Ia menyebut, penyediaan makan prolong adalah kewajiban yang harus dilaksanakan sebagai konsekuensi dari pasal anestesi dan tata krama anestesi. Seluruh biaya makan prolong dibayarkan angkatan 77 tanpa adanya kontribusi dari senior.

Berdasarkan bukti transfer dalam rekening mendiang Aulia dan teman seangkatannya, transfer dana untuk keperluan makan prolong ini dilakukan secara rutin selama kurang lebih 6 bulan. Uang yang terkumpul, total mencapai Rp 766 juta.

"Rekening atas nama Aulia Risma Lestari sebesar Rp 494.171.000. Dari rekening atas nama Bayu Ardibowo sebesar Rp 272.500.000. Total Rp 766 juta," ungkapnya.

Rangkaian ancaman kekerasan dari pasal anestesi dan tata krama anestesi juga dikatakan berdampak buruk terhadap mendiang Aulia, yang kata Shandy, meregang nyawa akibat kekerasan psikis selama di PPDS Anastesi Undip.

"Dapat disimpulkan kalau faktor utama yang ditemukan pada almarhum dokter Aulia Risma adalah hilangnya rasa kepercayaan diri, frustrasi, ketakutan yang mendalam, hilangnya kemampuan untuk bertindak dan berkontrol serta penghayatan ketidakberdayaan," terangnya.

"Dampak ini menjadi masalah psikologis yang serius, mengarah pada gangguan suasana hati depresi yang berujung pada tindakan mengakhiri hidupnya sendiri," lanjutnya.

Tak hanya itu, dalam sidang perdana terdakwa Taufik Eko Nugroho selaku mantan Kepala Program Studi Anestesi Undip dan Sri Maryani selaku staf administrasi, disebutkan adanya penerapan sistem kasta yang secara formal membagi residen atau mahasiswa PPDS ke dalam tujuh tingkatan hirarki.

Mulai dari 'kuntul' untuk julukan mahasiswa tingkat satu, kakak pembimbing (kambing) atau mahasiswa tingkat dua, middle senior yakni mahasiswa tingkat tiga-empat, senior atau mahasiswa tingkat lima, shift of shift atau mahasiswa tingkat 6-7, dewan suro atau mahasiswa tingkat 8 atau akhir, hingga dokter penanggung jawab pelayanan (DPJP).
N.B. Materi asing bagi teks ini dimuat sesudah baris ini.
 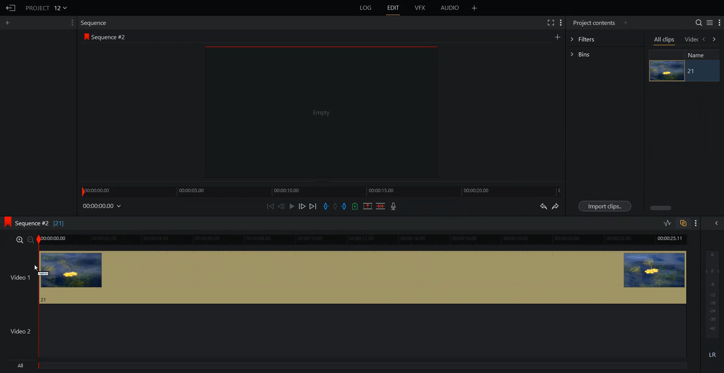 What do you see at coordinates (281, 206) in the screenshot?
I see `Nudge One frame Back` at bounding box center [281, 206].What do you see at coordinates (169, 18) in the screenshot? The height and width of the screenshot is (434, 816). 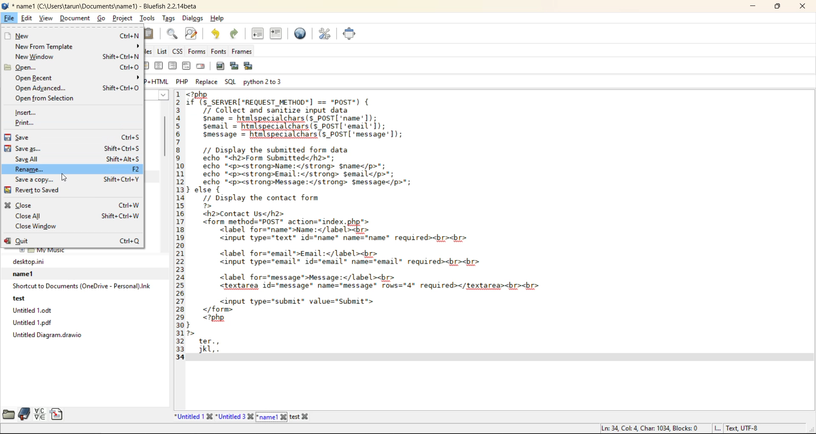 I see `tags` at bounding box center [169, 18]. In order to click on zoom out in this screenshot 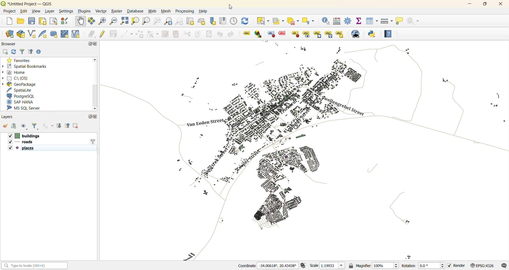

"Sistem tingkatan atau kasta antartingkatan ini diberlakukan secara turun-temurun dan dikuatkan melalui doktrin internal yang dikenal sebagai pasal anestesi," jelasnya.

Adapun, atas dakwaan tersebut, kuasa hukum terdakwa, Kaerul Anwar menyatakan tidak akan mengajukan eksepsi atau keberatan.

"Kita ingin cepat disidangkan pokok perkaranya, yang kita uji adalah faktanya di persidangan," kata Kaerul, ditemui usai sidang.